-- Opening Marker --

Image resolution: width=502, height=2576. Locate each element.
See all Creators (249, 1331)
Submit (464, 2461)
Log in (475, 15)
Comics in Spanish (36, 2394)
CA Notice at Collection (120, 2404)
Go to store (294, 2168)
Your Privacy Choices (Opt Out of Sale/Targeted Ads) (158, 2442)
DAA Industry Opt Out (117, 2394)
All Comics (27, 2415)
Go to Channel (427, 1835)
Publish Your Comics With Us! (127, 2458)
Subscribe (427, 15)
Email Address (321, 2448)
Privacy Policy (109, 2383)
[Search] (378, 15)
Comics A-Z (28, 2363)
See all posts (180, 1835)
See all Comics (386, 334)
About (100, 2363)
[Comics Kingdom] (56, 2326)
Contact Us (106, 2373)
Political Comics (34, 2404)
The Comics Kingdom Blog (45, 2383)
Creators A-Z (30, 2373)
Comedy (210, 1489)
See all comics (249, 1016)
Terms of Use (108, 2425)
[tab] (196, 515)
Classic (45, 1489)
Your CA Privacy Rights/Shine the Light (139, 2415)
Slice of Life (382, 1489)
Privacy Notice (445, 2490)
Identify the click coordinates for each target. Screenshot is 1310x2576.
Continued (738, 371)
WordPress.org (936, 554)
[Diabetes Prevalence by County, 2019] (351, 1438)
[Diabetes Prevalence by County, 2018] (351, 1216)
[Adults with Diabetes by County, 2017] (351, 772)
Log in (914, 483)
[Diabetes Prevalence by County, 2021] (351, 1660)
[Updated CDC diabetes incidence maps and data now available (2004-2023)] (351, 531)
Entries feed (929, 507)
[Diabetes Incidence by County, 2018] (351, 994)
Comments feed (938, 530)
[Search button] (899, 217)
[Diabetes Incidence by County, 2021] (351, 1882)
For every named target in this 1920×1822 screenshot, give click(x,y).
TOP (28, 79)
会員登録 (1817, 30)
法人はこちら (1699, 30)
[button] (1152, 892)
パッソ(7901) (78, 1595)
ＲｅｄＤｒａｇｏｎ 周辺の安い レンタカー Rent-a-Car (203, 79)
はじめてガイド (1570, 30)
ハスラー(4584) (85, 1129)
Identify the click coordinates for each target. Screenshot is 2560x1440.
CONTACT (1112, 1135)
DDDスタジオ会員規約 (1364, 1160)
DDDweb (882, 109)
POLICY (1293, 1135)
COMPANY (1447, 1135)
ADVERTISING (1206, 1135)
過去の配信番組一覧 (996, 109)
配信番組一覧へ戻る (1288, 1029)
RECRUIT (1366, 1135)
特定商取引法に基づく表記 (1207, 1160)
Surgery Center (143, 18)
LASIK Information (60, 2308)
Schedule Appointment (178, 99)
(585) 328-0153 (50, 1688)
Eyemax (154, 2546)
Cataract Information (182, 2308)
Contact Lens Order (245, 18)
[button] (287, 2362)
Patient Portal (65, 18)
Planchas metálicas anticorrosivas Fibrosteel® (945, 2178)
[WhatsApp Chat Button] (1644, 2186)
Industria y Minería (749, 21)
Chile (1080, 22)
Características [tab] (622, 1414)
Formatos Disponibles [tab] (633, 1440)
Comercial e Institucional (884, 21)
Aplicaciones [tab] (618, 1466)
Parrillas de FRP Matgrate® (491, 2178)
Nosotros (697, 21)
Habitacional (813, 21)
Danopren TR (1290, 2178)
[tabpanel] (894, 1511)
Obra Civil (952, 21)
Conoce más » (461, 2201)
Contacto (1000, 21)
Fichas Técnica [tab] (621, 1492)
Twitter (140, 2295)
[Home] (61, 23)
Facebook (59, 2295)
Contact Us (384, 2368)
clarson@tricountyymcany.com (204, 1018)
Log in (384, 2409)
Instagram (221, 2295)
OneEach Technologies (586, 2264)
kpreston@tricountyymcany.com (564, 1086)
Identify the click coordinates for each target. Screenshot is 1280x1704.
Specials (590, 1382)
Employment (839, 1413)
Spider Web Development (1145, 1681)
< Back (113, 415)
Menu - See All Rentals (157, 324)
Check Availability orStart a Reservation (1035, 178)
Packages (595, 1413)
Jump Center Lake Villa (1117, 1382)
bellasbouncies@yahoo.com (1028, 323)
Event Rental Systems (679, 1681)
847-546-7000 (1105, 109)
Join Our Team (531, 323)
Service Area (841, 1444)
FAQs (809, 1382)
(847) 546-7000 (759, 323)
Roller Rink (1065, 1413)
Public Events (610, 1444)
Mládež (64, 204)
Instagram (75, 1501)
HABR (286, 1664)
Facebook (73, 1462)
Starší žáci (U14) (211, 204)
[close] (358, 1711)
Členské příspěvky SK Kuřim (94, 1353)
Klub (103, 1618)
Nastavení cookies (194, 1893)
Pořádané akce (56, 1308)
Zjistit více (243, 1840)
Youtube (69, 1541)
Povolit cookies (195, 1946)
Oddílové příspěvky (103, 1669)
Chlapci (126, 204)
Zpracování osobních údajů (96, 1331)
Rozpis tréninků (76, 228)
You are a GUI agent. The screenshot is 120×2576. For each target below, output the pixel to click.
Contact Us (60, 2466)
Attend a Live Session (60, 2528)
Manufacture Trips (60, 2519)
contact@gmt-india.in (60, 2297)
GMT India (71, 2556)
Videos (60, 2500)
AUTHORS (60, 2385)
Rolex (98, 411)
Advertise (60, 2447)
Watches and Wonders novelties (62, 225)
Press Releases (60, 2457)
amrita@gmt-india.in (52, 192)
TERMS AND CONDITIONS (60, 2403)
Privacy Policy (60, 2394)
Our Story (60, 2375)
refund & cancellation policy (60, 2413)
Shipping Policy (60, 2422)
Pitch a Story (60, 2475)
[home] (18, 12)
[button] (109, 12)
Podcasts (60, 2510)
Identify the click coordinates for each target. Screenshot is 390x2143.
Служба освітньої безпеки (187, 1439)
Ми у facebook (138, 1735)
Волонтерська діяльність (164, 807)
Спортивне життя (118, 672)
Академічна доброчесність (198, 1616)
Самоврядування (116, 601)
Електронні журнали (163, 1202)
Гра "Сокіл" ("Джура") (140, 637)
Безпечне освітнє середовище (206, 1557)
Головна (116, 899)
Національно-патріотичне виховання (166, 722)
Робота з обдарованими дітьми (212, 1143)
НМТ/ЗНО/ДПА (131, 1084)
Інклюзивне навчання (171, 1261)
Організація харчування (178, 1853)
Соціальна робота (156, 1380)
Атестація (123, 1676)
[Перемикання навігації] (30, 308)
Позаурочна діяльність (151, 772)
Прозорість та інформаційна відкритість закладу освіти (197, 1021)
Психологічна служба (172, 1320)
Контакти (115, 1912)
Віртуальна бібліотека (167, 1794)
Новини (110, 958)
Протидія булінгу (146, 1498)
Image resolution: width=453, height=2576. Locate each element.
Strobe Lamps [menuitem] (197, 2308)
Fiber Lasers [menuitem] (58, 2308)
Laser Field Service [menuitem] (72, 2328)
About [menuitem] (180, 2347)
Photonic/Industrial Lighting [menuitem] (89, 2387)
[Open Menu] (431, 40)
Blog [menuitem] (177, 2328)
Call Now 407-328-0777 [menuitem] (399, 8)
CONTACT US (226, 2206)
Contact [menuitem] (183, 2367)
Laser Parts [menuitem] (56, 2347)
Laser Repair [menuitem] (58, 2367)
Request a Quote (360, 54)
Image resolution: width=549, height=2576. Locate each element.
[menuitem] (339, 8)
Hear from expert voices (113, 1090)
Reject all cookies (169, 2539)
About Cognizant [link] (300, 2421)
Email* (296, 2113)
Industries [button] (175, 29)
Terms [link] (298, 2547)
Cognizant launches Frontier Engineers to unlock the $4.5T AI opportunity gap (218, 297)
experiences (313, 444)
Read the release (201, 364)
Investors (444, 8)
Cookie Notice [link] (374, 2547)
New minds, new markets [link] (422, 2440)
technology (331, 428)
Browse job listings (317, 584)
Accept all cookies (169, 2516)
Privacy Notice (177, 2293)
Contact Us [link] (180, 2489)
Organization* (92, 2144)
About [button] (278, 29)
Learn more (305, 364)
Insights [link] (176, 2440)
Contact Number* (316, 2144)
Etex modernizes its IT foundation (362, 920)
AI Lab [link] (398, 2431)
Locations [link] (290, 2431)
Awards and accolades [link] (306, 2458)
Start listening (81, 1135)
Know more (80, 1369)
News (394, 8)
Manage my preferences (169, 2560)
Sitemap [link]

-- Closing Marker --

#### [Task item]
Could you retype exactly the lines from the first one of the records through the line containing "[Search] (378, 15)", both included, and nothing more?

#### [Answer to the exercise]
Image resolution: width=502, height=2576. Locate each element.
See all Creators (249, 1331)
Submit (464, 2461)
Log in (475, 15)
Comics in Spanish (36, 2394)
CA Notice at Collection (120, 2404)
Go to store (294, 2168)
Your Privacy Choices (Opt Out of Sale/Targeted Ads) (158, 2442)
DAA Industry Opt Out (117, 2394)
All Comics (27, 2415)
Go to Channel (427, 1835)
Publish Your Comics With Us! (127, 2458)
Subscribe (427, 15)
Email Address (321, 2448)
Privacy Policy (109, 2383)
[Search] (378, 15)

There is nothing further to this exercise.